Processing and Storage
Processing is defined by the FDA as “any activity performed on an HCT/P, other than recovery, donor screening, donor testing, storage, labeling, packaging, or distribution, such as testing for microorganisms, preparation, sterilization, steps to inactivate or remove adventitious agents, preservation for storage, and removal from storage.”4 Generally, processing includes cutting, grinding, shaping, culturing, enzymatic digestion, and decellularization of recovered tissues to make them suitable for surgical use.3 Processing must be conducted in a suitable clean room environment with appropriate environmental controls and monitoring.
Processing may also include a sterilization step such as gamma or e-beam radiation. Both are validated, controlled methods of improving allograft tissue safety. Most tissue banks employ a sterilization step in the face of infectious disease risks. To learn more about sterilization through radiation, see this post: “Understanding Tissue Sterilization, Part 2: Radiation Round-up.”
Storage of allografts must be maintained at appropriate temperatures within each tissue’s tolerance limits. A temperature monitoring system must be in place to document storage temperatures and alert staff of deviations before straying outside of acceptable limits. Each unit of stored tissue should be packaged to facilitate sterile storage and prevent contamination or cross-contamination.
Packaging and Labeling
Packaging and shipping are not part of processing, and are therefore not required to be validated or verified in the same way as manufacturing. However, appropriate procedures must be in place to ensure the tissues are protected from contamination and cross-contamination, and that appropriate storage parameters are maintained during transport, particularly that temperature ranges are kept within acceptable limits.
Tissue labeling must make appropriate claims that are supported by verification and validation data to ensure that they are true and accurate. This could include information on sterilization procedures.
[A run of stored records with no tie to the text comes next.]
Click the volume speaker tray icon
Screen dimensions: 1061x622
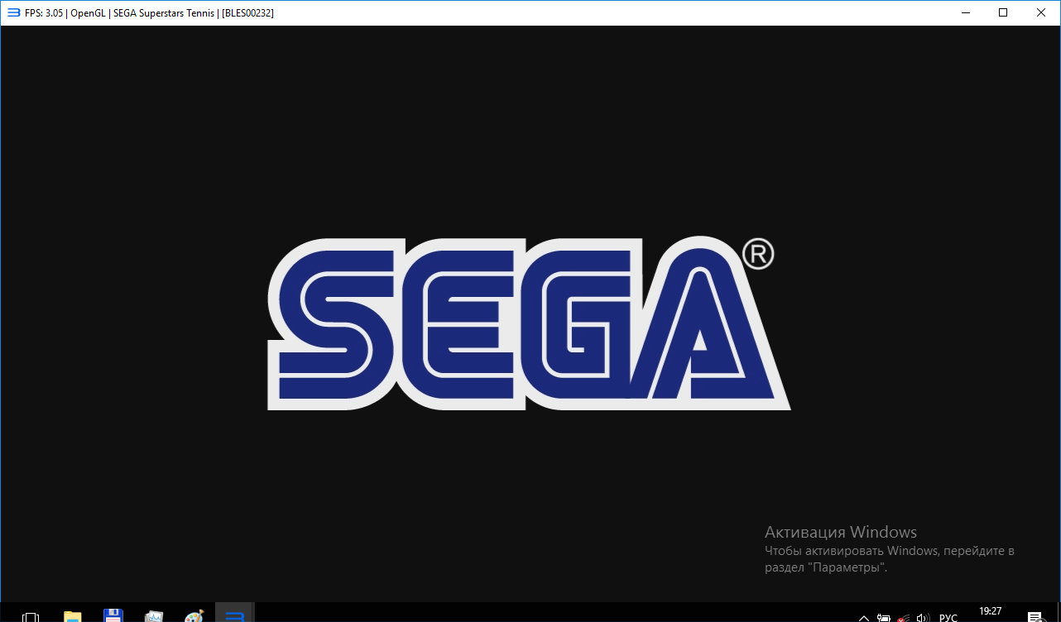(924, 618)
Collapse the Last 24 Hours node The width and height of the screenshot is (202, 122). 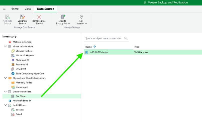coord(6,105)
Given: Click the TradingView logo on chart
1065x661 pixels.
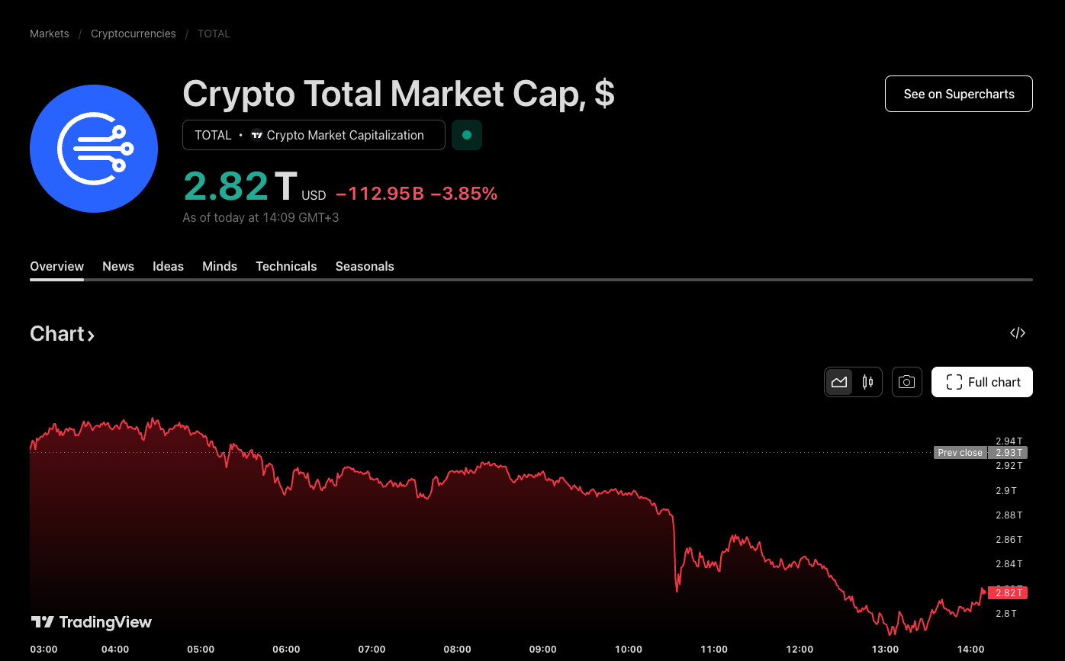Looking at the screenshot, I should [92, 622].
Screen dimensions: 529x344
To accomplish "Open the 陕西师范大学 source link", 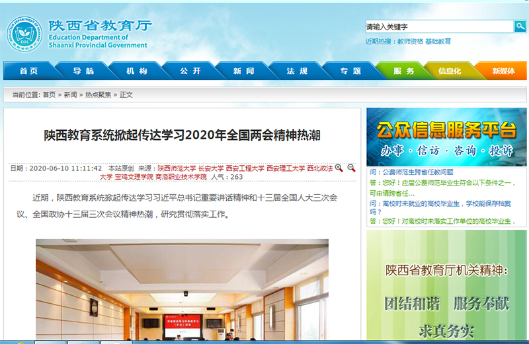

Labeling also must include a method of internal donor identification, usually a lot-based identifying number on the label to allow for tracking and traceability of every tissue.
Distribution of Allografts
Strict regulations govern the transport and distribution of allografts, including an expiration date for their use. The expiration date is the maximum allowable storage period for the tissue, and expired tissues should not be transplanted. It is also critical to ensuring a safe allograft supply that the distribution of tissues be completely traceable from the original donor, to the retrieval agency, to the intermediary or processor, and on to any other tissue manufacturer or distributors to the ultimate end-user. The information that should travel with an allograft includes tissue ID numbers, tissue type, quantity, time of transport and delivery, recipient of delivery, and who transported and accepted tissues.
If you need help developing a tracking process for your surgical facility, there are resources available to guide you. In addition to the information above, a tissue tracking log should reflect the date of implantation and recipient of every graft. More information on tracking requirements can be found at the FDAs website.